July 20, 2016 at 3:53 pm ET
Lawmakers Focus on Opioids on Campaign Trail
Lawmakers in both parties are maintaining a focus on opioids one week after sending the first major legislation addressing the increase in drug-abuse deaths to the White House.
As expected, Republicans are hitting the campaign trail and praising the bill. Democrats, while praising the bill, are taking steps aimed at more action. Some Republicans agree that there is more legislating to be done on the issue, but there is likely not enough time to do much else during this Congress.
President Obama is expected to sign the bill, even though it doesn’t dedicate money to the opioid problem, “because some action is better than none,” according to a White House official. Democrats came close to not supporting the bill over the lack of mandatory funding, although they eventually decided to vote for it.
Vulnerable Republicans, such as Sens. Rob Portman of Ohio and Kelly Ayotte of New Hampshire, have been highlighting the bill since the Senate passed it last week. In that time, Democrats have introduced new legislation and signed on to letters to one of the nation’s top drug administrators.
As the Republican National Convention continued in Cleveland on Wednesday, Portman touted the bill, which he co-authored, at an opioids-focused panel discussion organized by the Cleveland 2016 Host Committee. His Senate campaign schedule includes a stop by a recovery room at the RNC convention, an area where people struggling with addiction can go for support.
“One of the broader themes of our legislation is very simple, which is that addiction is a disease and needs to be treated as such,” Portman said. “As unsurprising as that may sound to some of you, to most Americans, that’s not the way, frankly, they have looked at it over time. So that alone, with this legislation, is going to be incredibly important.”
During the panel, Portman called for more types of non-addictive but effective pain medication. He also tied the addiction crisis to the broader economic and safety issues, saying that opioid abuse has a “huge effect” on crime in the state and business.
“Ultimately this is about people and them not being able to achieve their God-given purpose in life, but it’s also a major burden on our economy,” he said. “Some say [it costs] $700 billion a year.”

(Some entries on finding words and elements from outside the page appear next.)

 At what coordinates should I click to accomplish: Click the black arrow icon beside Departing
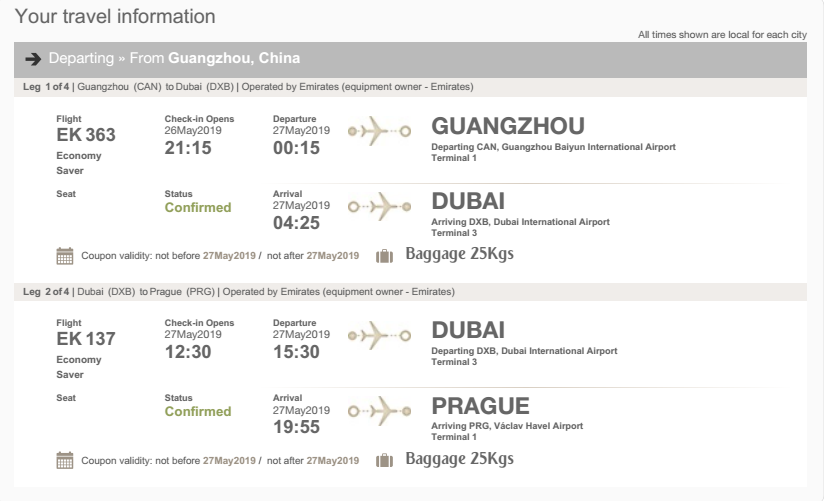33,59
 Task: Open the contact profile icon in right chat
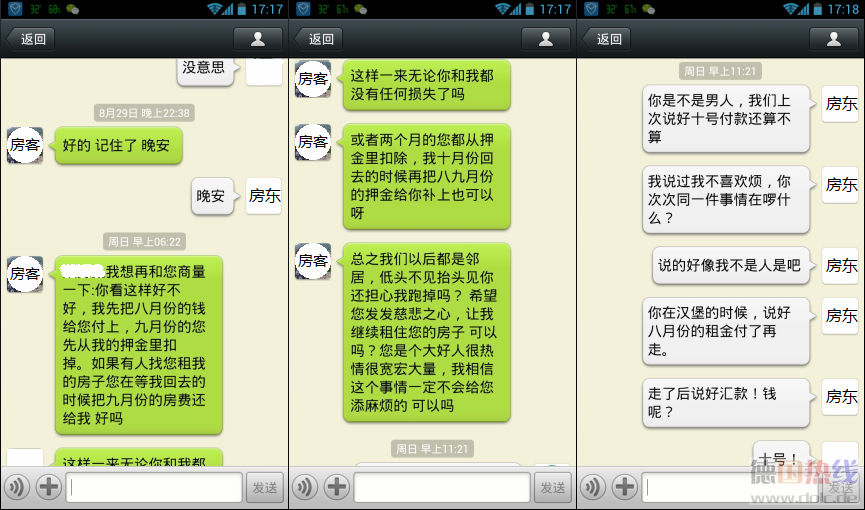coord(834,39)
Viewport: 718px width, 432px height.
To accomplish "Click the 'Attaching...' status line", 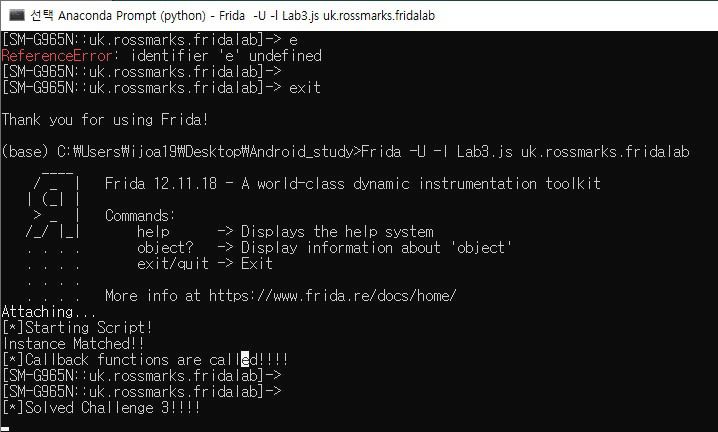I will tap(49, 312).
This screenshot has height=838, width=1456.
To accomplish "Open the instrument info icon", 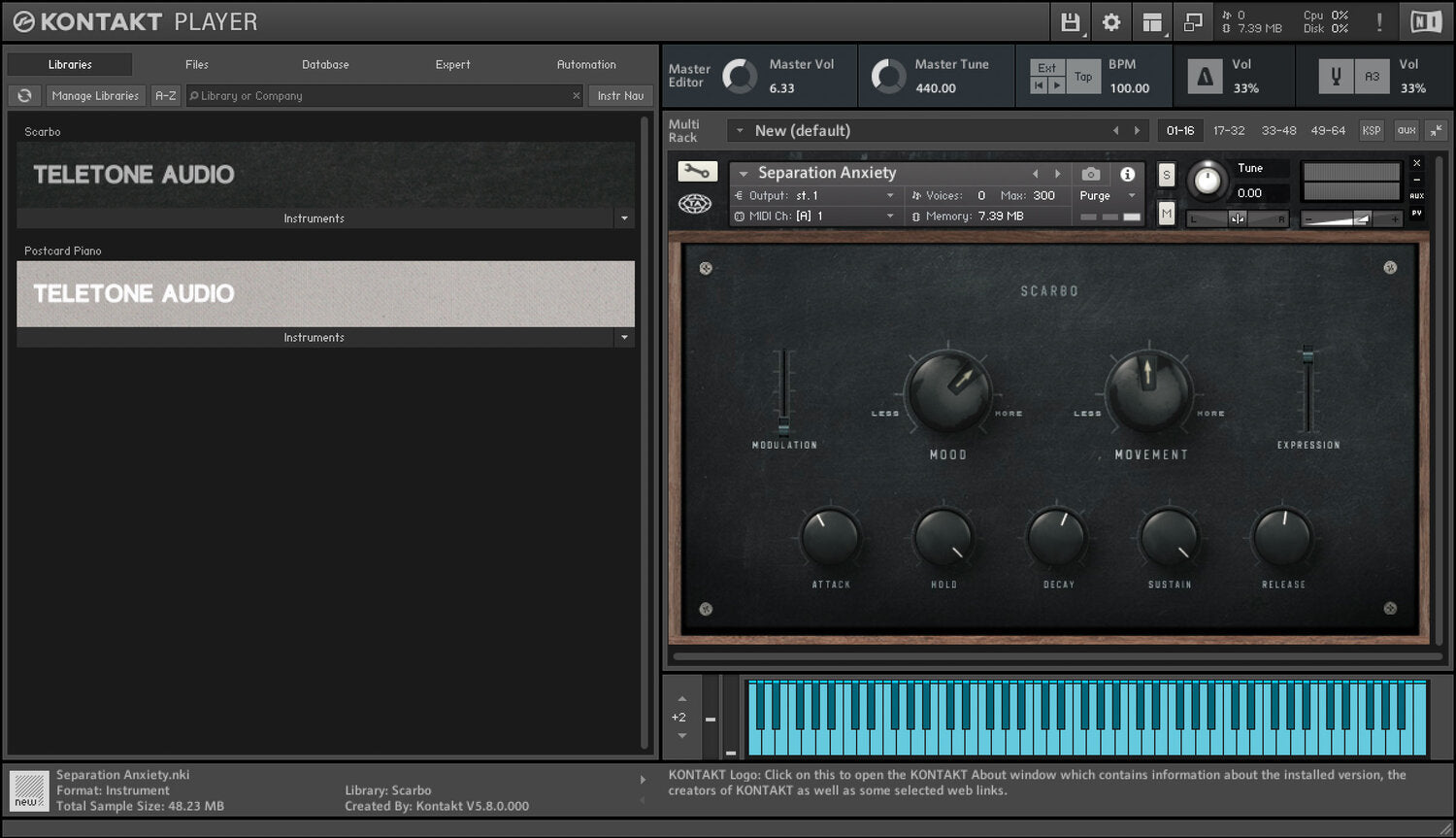I will coord(1127,174).
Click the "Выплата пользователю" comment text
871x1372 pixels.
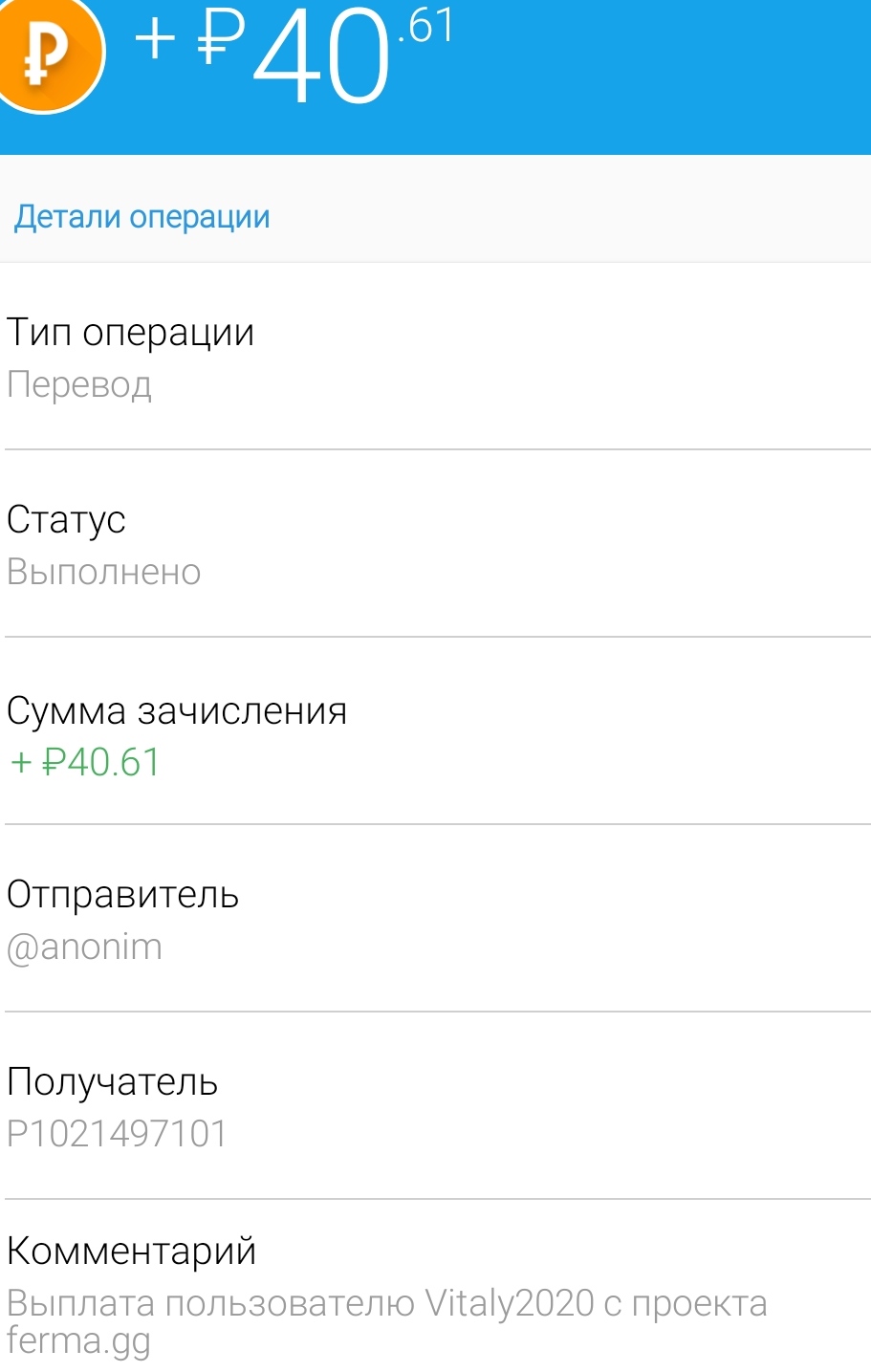(210, 1303)
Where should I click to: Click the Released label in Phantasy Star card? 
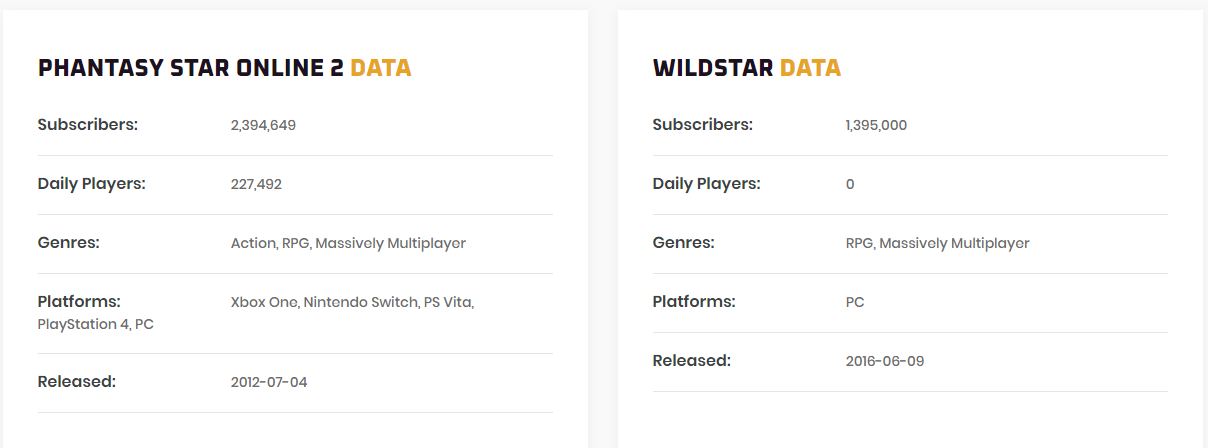(x=77, y=381)
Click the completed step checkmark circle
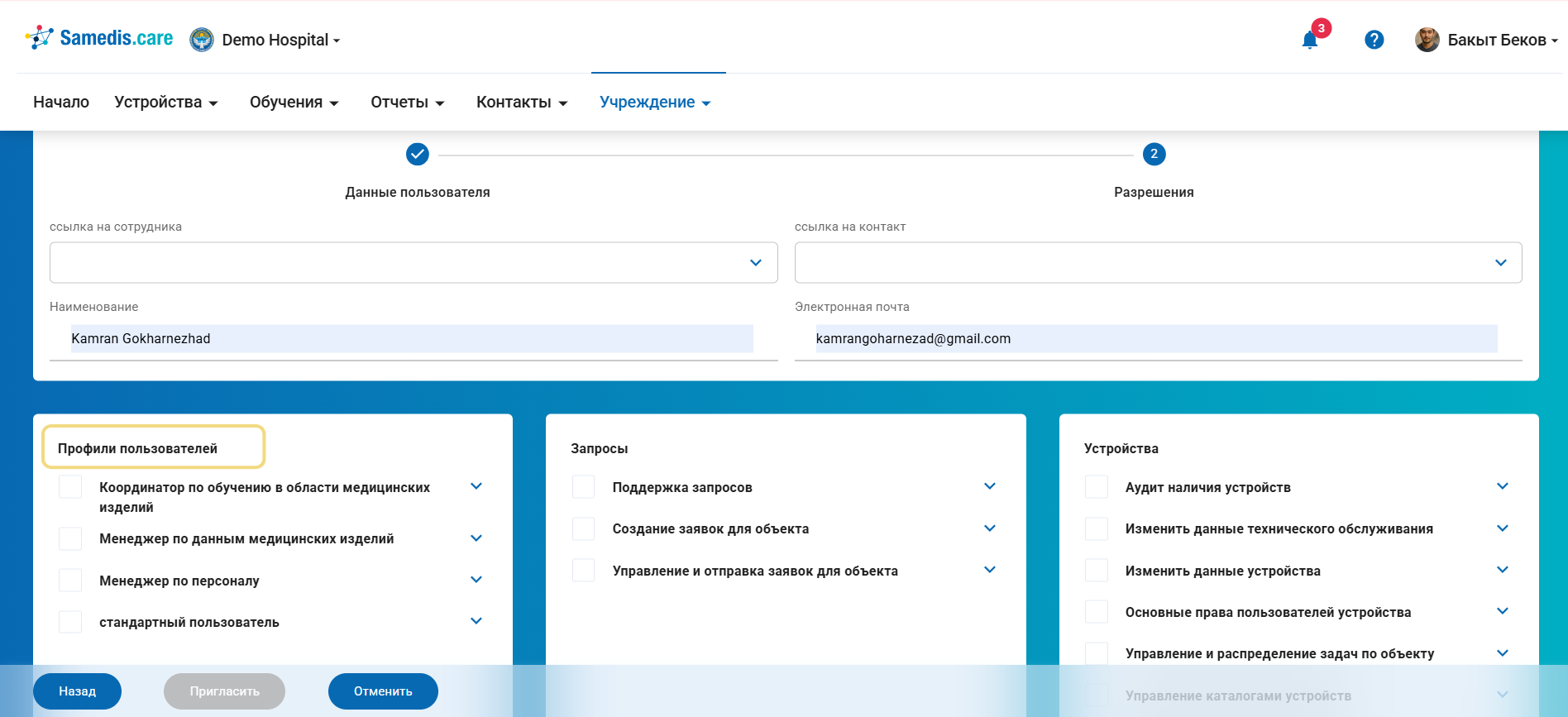The image size is (1568, 717). point(418,154)

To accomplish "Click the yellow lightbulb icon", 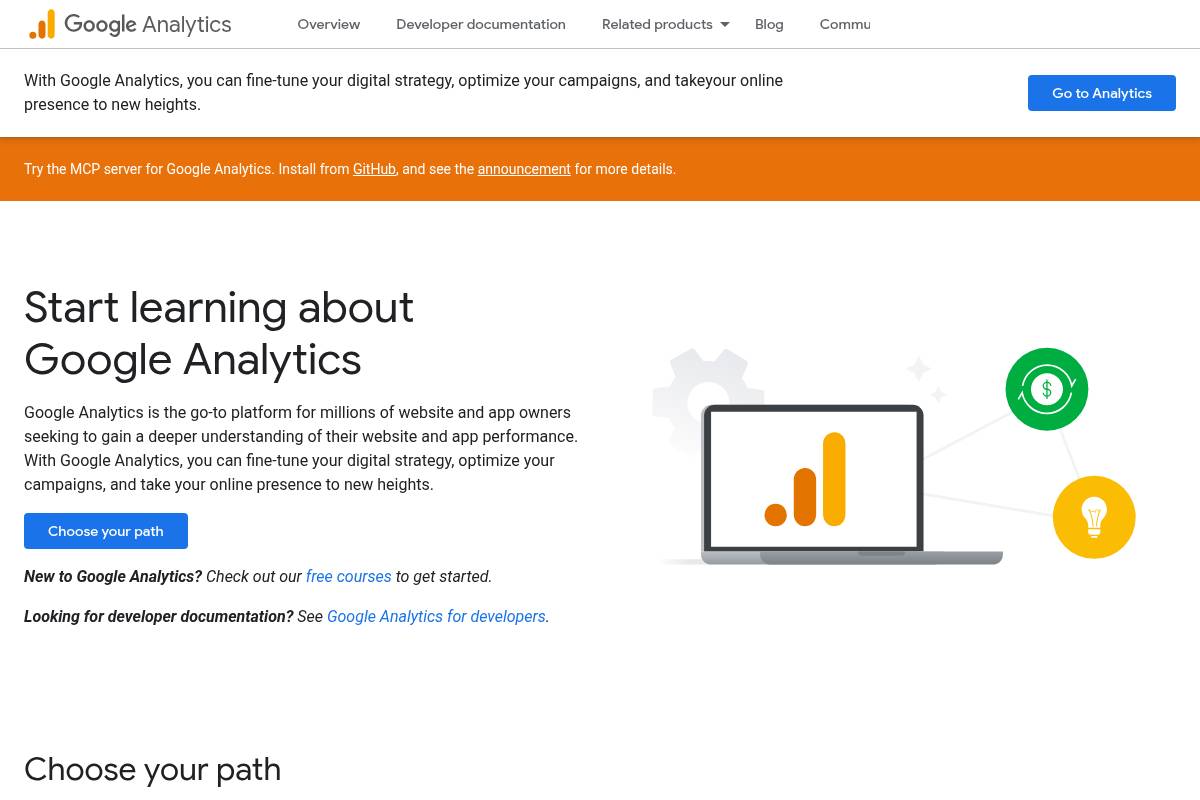I will tap(1094, 517).
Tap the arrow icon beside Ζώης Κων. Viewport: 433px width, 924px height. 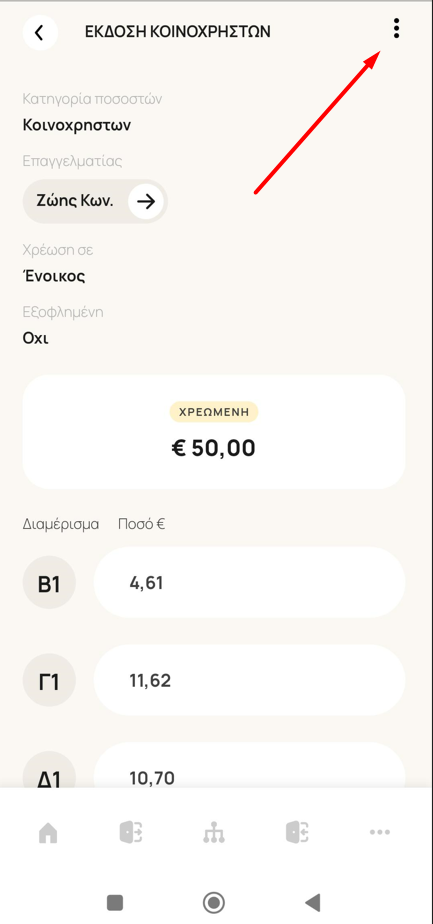(146, 202)
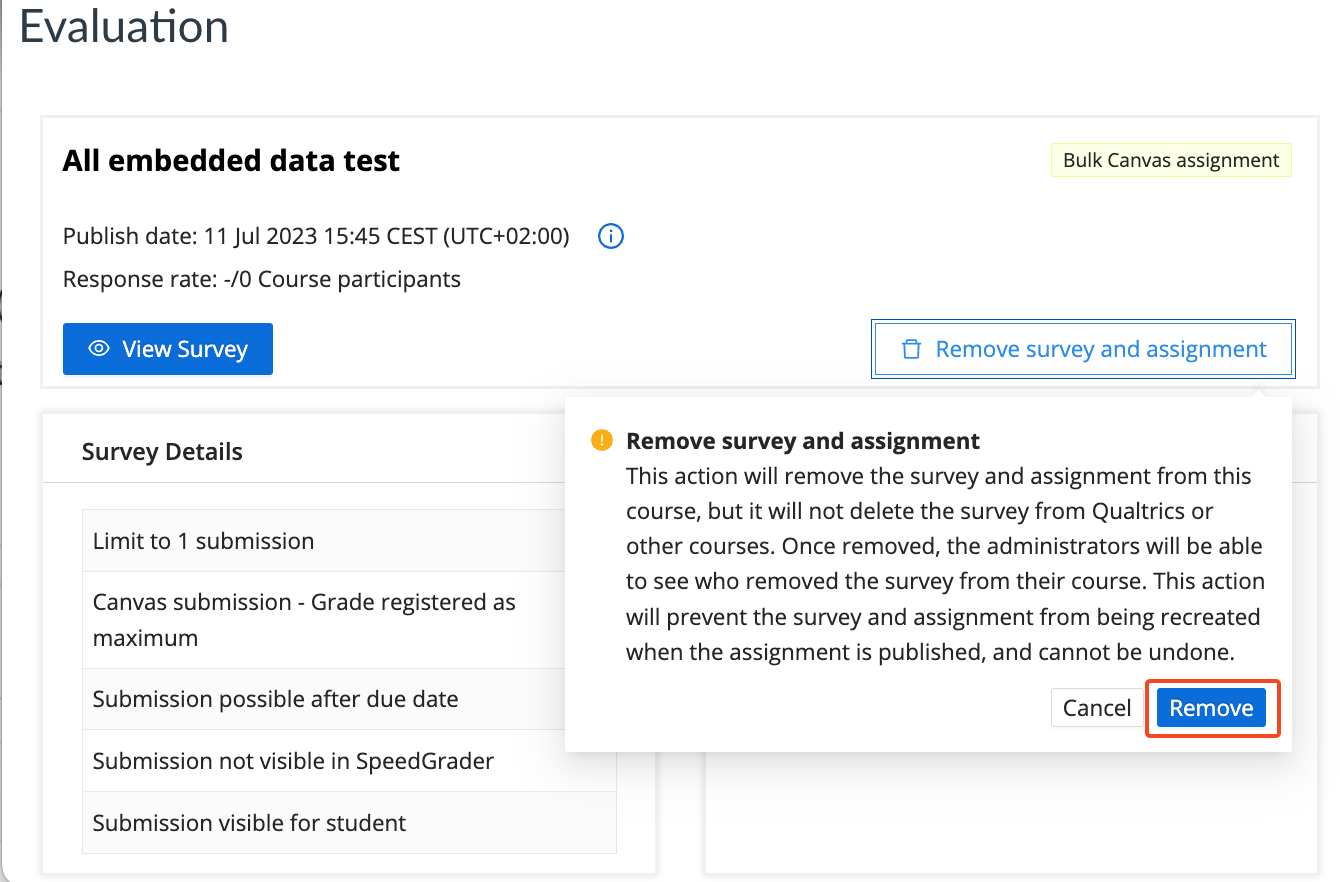Click the orange warning icon in the popover
This screenshot has width=1340, height=882.
coord(602,440)
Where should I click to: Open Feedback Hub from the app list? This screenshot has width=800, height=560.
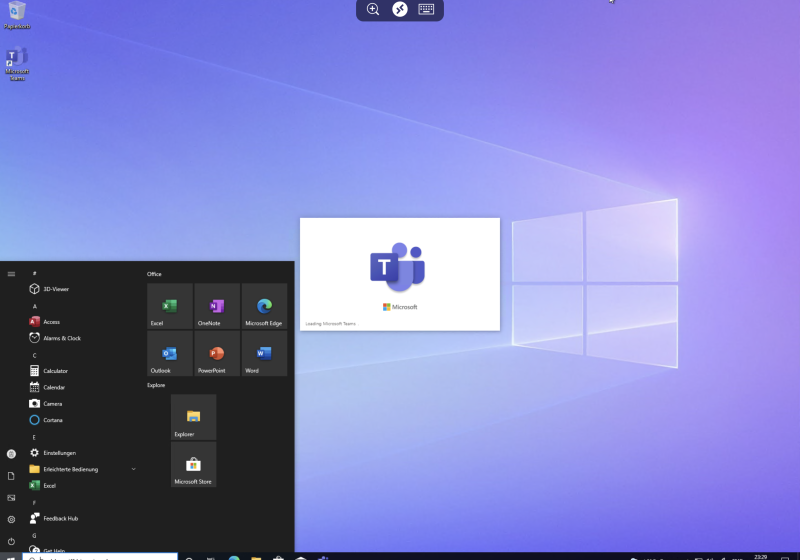point(60,518)
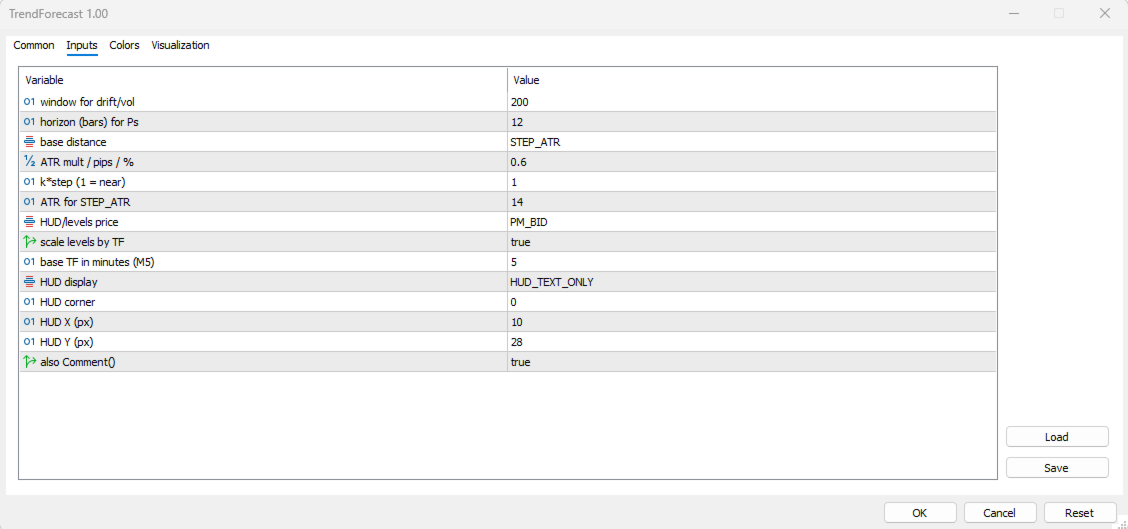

Ayotte, campaigning at home rather than attending the Republican convention, spoke about the law Monday at a recovery center in New Hampshire.
Passing the bill before the lengthy recess has given the two senators, and several other lawmakers, a victory to point to while spending seven weeks in their home districts. Lawmakers in states that have been seriously affected by the crisis, like Portman, have made their efforts to address opioid overdoses a major part of their campaigns.
Additionally, Senate Majority Leader Mitch McConnell (R-Ky.) credited Republicans for advancing the bill during his remarks Tuesday at the GOP convention.
“Just last week we passed the first major law aimed at confronting the heartbreaking explosion of heroin and opioid abuse,” McConnell said, listing several bills that the Republican-led Senate has passed since taking the majority in 2014. “So, my friends, keep the Senate in Republican hands, and we’ll continue this work and the remarkable public servants that I’m proud to lead will not let you down.”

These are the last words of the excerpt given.